You should be able to re-attempt the same update. Aktualizr will only claim “No updates available” if the currently installed OS is the same as the OS you’re requesting an update for. Assuming the previous update attempt failed, then Aktualizr would not consider that attempt as “installed”.

Read access granted.

Thank you, I’ll let our developer know so he can go and take a look.

Best Regards,
Jeremias

lblackbeard · June 6, 2024, 3:56pm

Why would you think then that it was claiming no updates available while the api said an upgrade was in progress and the os was rolled back?

I have another related problem, apologies. I’ve been tackling the rollback problem by programmatically executing fw_setenv rollback 0. Although this works to get the system running on the intended OS, which I can verify because we bake in a file with the version string, aktualizr seems not to work anymore in that the last seen stamp is not being bumped, the api says an update is still pending, the api says the “old” (rolled back) version is running (when the string we baked in shows it’s the new version and so does ostree admin status) and the aktualizr logs show an issue with the bootloader ecu (we’ve moved from 5.7.0 to 5.7.2).

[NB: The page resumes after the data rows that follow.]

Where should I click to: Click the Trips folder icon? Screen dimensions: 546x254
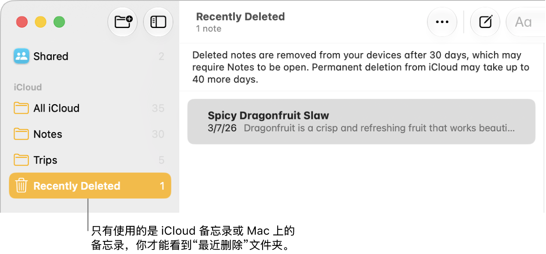pyautogui.click(x=21, y=160)
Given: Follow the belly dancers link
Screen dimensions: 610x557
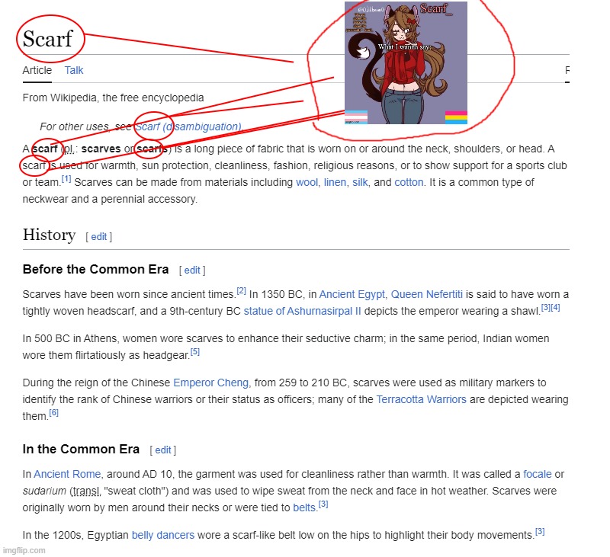Looking at the screenshot, I should (162, 535).
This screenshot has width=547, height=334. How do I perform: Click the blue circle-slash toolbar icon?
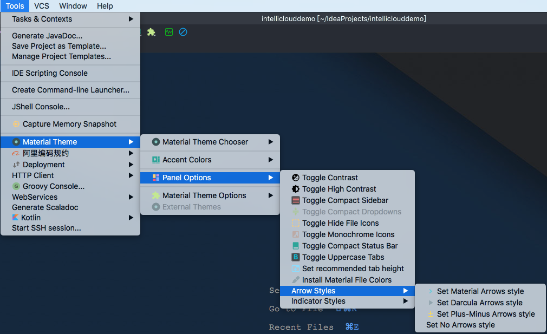[183, 32]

Below is a snip of the output, which is almost identical for the ~90 units where fw_setenv rollback 0 was executed.

I know you mentioned that the storage location for aktualizr data is unaffected by ostree, so what else could it be that so consistently causes problems with the bootloader subsystem when the rollback is applied and then undone? Or is the BL thing a red herring?

jeremias.tx · June 6, 2024, 5:42pm

Why would you think then that it was claiming no updates available while the api said an upgrade was in progress and the os was rolled back?

I’m just theorizing, but the server could have gotten strange conflicting information from the device. It may be a side effect of the rollback variable being set outside of the normal process of the update. Though this issue also may be related to the other issue you mentioned just now, speaking of which.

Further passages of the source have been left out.